Men4Respect - Young men's program
Men4Respect is R4Respect’s young men’s program. Young men are challenging their peers to think differently about gender roles and relationships to promote positive values and actions by men.
Young men's program
R4Respect’s young men’s mentoring and education program enables young men to challenge violence-supportive attitudes and actions with other young men and boys. The aim is to build understanding of more positive forms of masculinity – to overcome the culture of male dominance and instead build gender equality and a valuing of diversity.
We don’t believe that young men need to redefine masculinity. Rather, young men need to reclaim masculinity – the positive and respectful ideals of being a man.
Men4Respect supports young men and boys from diverse backgrounds to foster healthier relationships, develop a healthy sense of masculinity and to build quality relationships between the community and the Youth Workers. The program focusses on consent, empathy and being a positive bystander.

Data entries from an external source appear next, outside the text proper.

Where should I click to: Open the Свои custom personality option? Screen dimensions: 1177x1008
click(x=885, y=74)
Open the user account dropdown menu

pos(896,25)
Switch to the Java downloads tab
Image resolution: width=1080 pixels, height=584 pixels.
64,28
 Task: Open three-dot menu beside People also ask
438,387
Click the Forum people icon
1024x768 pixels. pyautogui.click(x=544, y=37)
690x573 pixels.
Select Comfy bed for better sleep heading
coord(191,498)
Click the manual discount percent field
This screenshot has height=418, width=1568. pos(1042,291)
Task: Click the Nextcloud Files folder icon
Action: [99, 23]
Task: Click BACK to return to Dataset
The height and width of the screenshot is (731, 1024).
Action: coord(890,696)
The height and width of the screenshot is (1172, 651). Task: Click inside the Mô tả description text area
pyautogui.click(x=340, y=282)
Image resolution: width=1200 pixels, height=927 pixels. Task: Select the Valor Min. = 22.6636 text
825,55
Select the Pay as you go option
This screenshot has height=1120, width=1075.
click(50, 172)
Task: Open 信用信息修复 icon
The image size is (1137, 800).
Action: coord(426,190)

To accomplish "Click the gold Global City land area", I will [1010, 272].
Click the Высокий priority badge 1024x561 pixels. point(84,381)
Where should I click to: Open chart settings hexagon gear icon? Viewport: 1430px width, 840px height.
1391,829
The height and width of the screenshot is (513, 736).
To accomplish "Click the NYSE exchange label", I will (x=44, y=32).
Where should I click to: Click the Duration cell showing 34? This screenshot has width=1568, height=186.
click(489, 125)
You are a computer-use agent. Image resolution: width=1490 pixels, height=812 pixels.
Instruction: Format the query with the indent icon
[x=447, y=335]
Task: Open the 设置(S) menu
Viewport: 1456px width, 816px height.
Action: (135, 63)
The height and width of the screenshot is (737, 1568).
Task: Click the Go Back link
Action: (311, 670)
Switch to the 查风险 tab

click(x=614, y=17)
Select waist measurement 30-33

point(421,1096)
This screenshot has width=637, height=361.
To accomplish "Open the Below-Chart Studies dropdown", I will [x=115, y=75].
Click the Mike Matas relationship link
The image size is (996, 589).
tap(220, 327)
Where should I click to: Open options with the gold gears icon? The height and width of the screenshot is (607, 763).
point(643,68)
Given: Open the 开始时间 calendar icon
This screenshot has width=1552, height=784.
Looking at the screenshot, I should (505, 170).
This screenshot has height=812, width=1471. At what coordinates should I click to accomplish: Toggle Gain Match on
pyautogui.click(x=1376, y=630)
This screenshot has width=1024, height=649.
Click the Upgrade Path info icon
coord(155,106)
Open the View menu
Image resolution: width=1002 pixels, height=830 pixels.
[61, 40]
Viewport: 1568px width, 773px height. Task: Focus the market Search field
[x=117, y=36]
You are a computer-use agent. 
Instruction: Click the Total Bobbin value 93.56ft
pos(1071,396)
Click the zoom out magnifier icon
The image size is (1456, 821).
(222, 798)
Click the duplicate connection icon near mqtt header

Youth Workers engage young men aged 14 to 21 years, helping them understand the line between what is healthy and what is harmful in relationships and redefining what it means to be a “man”.
We are empowering young men to have the skills to understand what consent and respectful relationships look like, to have empathy towards women and to be active bystanders whenever women talk about their experiences of sexual assault.
How did Men4Respect start?
The Men4Respect program is informed by evidence about peer education and violence prevention.
In 2019, the Australian National Research Organisation for Women’s Safety (ANROWS) commissioned an evaluation of Men4Respect’s companion program R4Respect’s peer-to-peer work.
ANROWS found that young leaders have significant power to change other young people’s negative attitudes about violence against women. Yet they also found that young men’s attitudes towards gender equality remained difficult to shift. In response, YFS initiated Men4Respect.
The team has identified that a lot of young men already know what a respectful young man looks like. They are now addressing why it isn’t appealing for many young men to be respectful.
Does Men4Respect work?
Yes. An evaluation of the Men4Respect pilot showed the program successfully:
- challenged young men’s and boys’ myths about gender-based violence
- promoted positive attitudinal change among young men and boys
- built young men’s and boys’ skills and confidence to challenge disrespectful behaviours
Participants expressed positive change in relation to attitudes towards control and consent within interpersonal relationships.
16% initially agreed that “men should take control in relationships.” This dropped to 0% after participating.
35% initially agreed that “if a woman sends a nude image to her partner, she is partly responsible if he shares it without her permission”. This dropped to 10% after participating.
After participation, most young men and boys reported they were willing and able to challenge disrespectful behaviours.
70% felt they knew how to challenge disrespectful behaviours.
50% said they would challenge disrespectful behaviours.
The program is delivered through educational sessions and group activities.